Cornolo puts the range between 15% and 20%, but says it really varies. “Some tip less, and some are very generous.”

For example, you might be wondering how much to tip for a $500 tattoo. In this case, a tip between $75 and $125 would be appropriate. If you’re doing smaller art or maybe a touch-up for $100, a tip of $15-$25 fits the bill.

Some regular or loyal customers also give gifts to their tattoo artists, such as restaurant gift cards, theater tickets, and donuts for the shop.

“These are nice gestures to show they appreciate your time and work — and are appreciated as well,” Cornolo says.

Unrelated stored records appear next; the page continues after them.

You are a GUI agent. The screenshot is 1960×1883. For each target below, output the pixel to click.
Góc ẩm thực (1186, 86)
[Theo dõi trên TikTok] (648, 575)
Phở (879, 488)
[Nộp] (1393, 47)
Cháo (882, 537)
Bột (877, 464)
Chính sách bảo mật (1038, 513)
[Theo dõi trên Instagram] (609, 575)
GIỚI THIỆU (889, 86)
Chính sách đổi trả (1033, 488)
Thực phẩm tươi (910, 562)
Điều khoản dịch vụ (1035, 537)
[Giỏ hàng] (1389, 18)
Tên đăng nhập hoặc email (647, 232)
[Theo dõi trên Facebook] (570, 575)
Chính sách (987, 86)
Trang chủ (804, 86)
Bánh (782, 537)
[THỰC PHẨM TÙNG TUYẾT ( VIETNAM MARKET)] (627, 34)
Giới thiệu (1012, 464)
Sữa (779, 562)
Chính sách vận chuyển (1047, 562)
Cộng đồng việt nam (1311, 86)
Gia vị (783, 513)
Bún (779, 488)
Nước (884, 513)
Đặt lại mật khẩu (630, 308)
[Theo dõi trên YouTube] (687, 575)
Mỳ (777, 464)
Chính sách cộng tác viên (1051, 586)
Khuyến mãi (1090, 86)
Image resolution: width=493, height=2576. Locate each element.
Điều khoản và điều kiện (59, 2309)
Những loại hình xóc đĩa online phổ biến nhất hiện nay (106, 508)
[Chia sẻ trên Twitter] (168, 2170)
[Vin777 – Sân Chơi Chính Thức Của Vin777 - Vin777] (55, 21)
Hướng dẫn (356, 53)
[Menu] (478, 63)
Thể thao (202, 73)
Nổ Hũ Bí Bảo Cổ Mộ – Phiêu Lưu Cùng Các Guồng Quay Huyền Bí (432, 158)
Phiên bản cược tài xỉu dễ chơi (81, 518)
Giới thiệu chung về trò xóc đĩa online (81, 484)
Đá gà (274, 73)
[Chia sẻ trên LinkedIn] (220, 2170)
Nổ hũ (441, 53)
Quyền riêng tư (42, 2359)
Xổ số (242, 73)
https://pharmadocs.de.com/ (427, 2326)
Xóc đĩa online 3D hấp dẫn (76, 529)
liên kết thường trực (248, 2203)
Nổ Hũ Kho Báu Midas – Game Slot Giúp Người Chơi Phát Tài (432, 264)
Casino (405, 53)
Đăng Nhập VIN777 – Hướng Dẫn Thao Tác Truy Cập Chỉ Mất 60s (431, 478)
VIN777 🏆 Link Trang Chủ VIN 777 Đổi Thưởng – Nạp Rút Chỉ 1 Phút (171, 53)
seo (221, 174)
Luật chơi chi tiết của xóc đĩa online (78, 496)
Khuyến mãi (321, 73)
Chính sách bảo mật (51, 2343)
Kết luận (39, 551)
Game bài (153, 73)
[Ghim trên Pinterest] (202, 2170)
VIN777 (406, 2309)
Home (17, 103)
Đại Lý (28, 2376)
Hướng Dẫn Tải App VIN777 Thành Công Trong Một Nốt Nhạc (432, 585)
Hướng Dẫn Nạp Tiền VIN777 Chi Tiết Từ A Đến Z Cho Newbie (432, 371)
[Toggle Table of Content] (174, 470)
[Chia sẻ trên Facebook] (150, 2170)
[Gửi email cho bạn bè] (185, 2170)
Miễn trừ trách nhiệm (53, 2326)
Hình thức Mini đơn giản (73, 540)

Do you tip for tattoos that require multiple sessions?

Sometimes a tattoo takes more than one session to complete.

At Speakeasy Custom Tattoo, Cornolo says tattoo artists do a lot of large-scale work that takes multiple sessions.

“Customers at multiple sessions tip per session or some wait and tip when the play is done,” he says. “It’s completely a personal choice on their part.”

Do you tip differently for custom tattoos?

Custom tattoos are custom body art designed by your tattoo artist in collaboration with you, while flash or walk-in tattoos are pre-made designs you find in a book or poster at the tattoo shop. .

“The practice of tipping would be the same whether it was a custom tattoo or a walk-in from a flash sheet on the wall,” Cornolo says.

Typically, walk-in tattoos are smaller designs, which cost less, while custom tattoos can be larger and more expensive due to upfront work, but tip a percentage based on total cost applies to both types of tattoo.

Do tattoo artists prefer to be tipped in cash?

The choice to tip cash or with a card is at a tattoo artist’s discretion, Sinatra says, and she recommends clients ask their tattoo artists which they prefer.

In Cornolo’s experience, however, cash tips are best.

But whether your tattoo artist likes cash or card tips, it might be worth knowing that preference before your appointment, as some ink jobs can be quite expensive, and you’ll want to make sure you have the right amount of tip. tip at hand.

In general, tipping is a nice way to say thank you for a job well done, and it’s also a way to support tattoo artists who rely on tips for part of their income. That said, according to Sinatra, “A tip is never expected. It is always graciously appreciated.”